Look at other maturing areas:

Commercial aviation has hardly gotten faster since the 747 arrived more
than 30 years ago.
Automobiles are hardly getting faster, except for at the lunatic
fringe.
100 m dash has improved a few measly percent since Jesse Owens in 1936,
70 years ago !
Baseball records improve mainly through chemistry...

But, as Austin wrote, we are still trying.
It is now easier to make circuits smaller, make bigger chips, improve
yield, and thus lower cost, than it is to make circuits faster.

Peter Alfke

Austin Lesea <austin@xilinx.com> wrote:
>All,

>A recent Intel presentation at an IEEE Workshop admitted that clock 
>frequency has max'd out, and now has to go down (not up) in order to not 
>create heat.

>We have known that for years now.  So has AMD.

>The only choice is "multi."

>Intel proposes a future with more than 200 x86 cores on one die, with a 
>"communications fabric" and many memories.  All on one die.  Small 
>software problem to be solved by the need to have it solved....
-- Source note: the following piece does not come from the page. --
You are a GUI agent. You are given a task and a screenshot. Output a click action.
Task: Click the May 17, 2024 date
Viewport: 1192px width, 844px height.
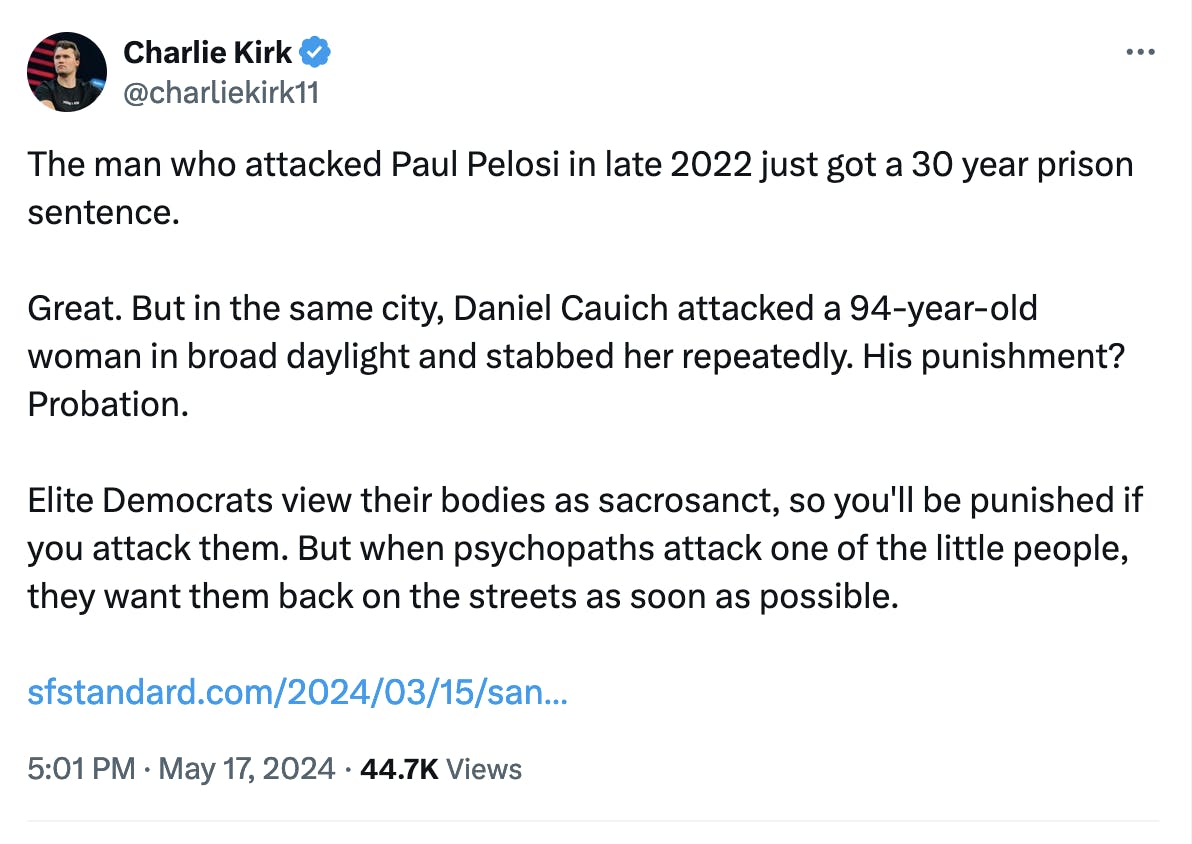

>One attendee of the conference (not me!) quipped, "sounds like you are 
>describing a FPGA..."

>Boy did the presenter get mad!  To be ccompared to a lowly FPGA!  He was 
>spitting venom back at the attendee.  "There is no comparison!  FPGAs 
>are fine grained, and this is not!"

>Sounds like if that is the only difference, the FPGA wins.  Again.

Maybe we'll see "Xilinx inside" within 20 years ;)
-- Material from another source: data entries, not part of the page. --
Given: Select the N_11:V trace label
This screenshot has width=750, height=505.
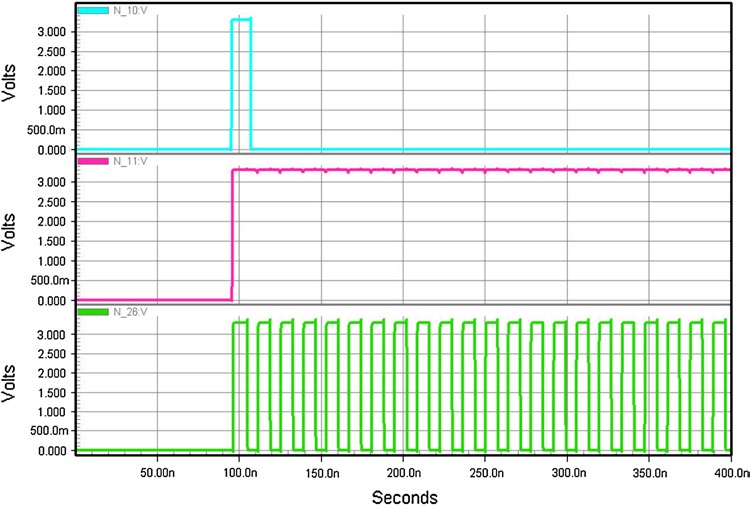Looking at the screenshot, I should (129, 162).
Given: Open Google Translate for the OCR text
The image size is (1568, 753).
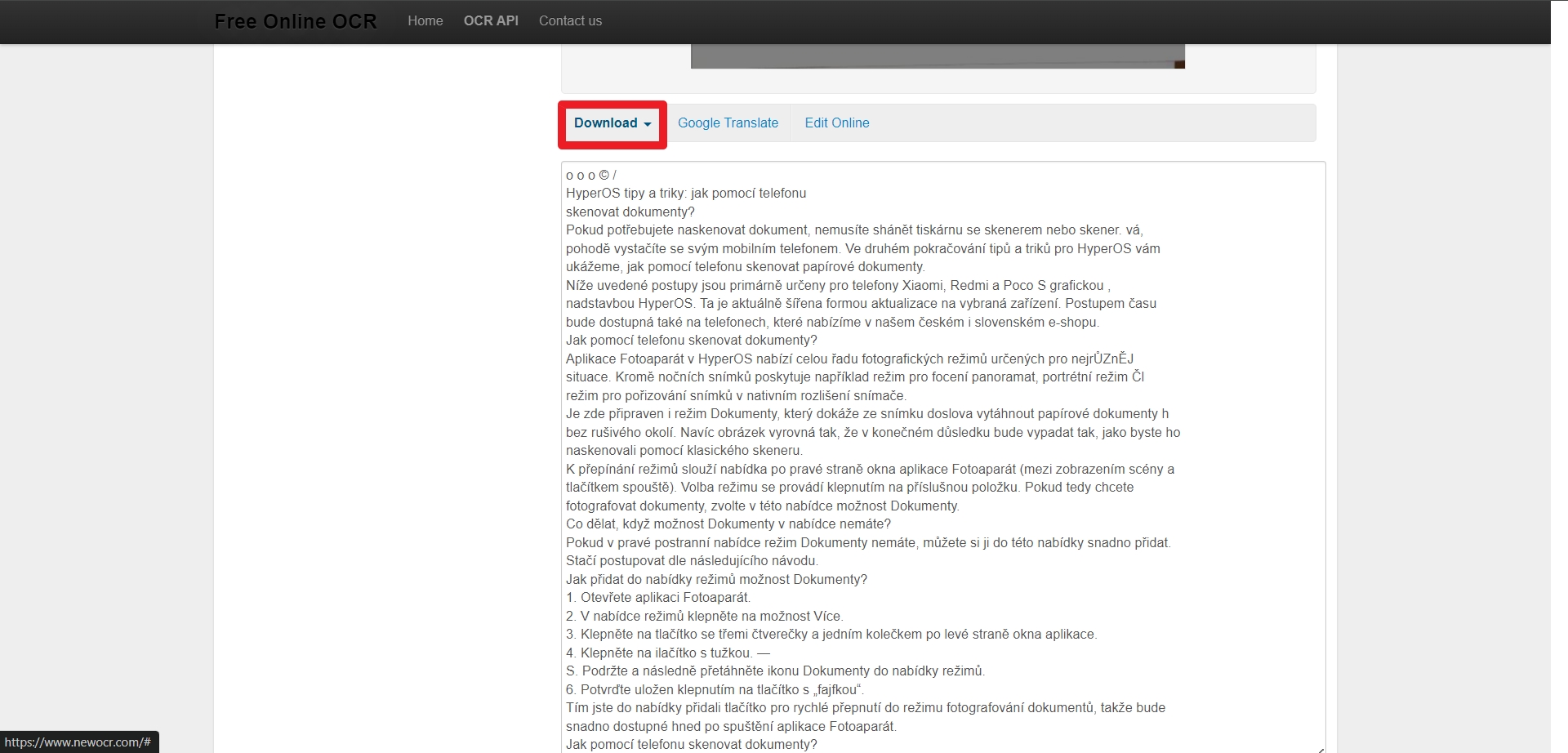Looking at the screenshot, I should click(728, 123).
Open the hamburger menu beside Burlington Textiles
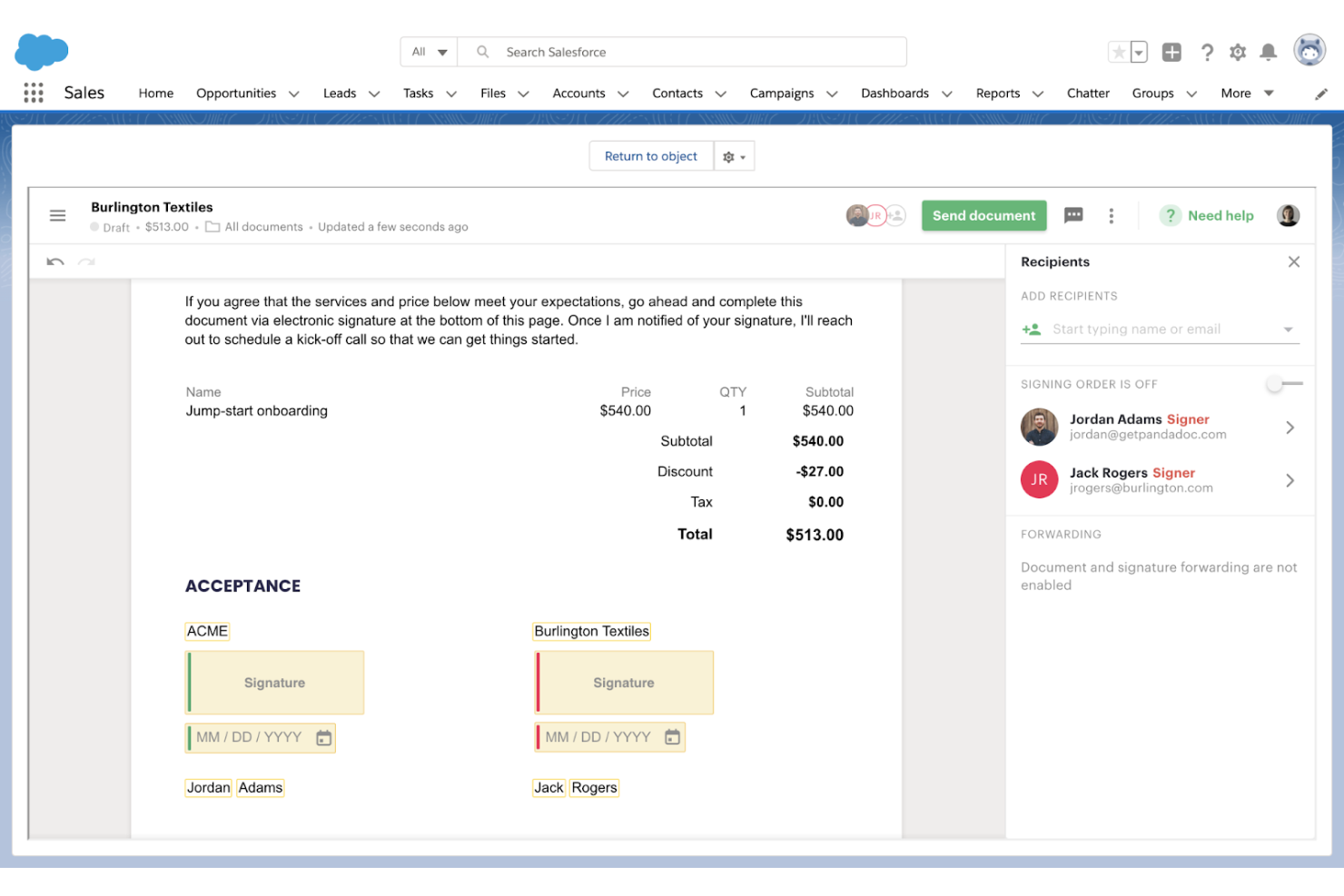The height and width of the screenshot is (896, 1344). (x=57, y=215)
Maybe machines with fpgas interconnected in a giant "web of interconnects"
will be the feature. And parallell computeing as the only way to harness that
capability.

One could even take processed silicon plates and have them unmap faulty
chips and interconnect the rest to have that functionality in one go.

MikeShepherd564@btinternet.com schrieb:

> Maybe the speed freaks can form their own newsgroup ("FPGA
> overclockers"?)  Stand by for photos of water-cooled chips, lit with
> blue LEDs.

STRIKE!

You made my day!

(Ok, its evening now, but nevertheless)

Regards
Falk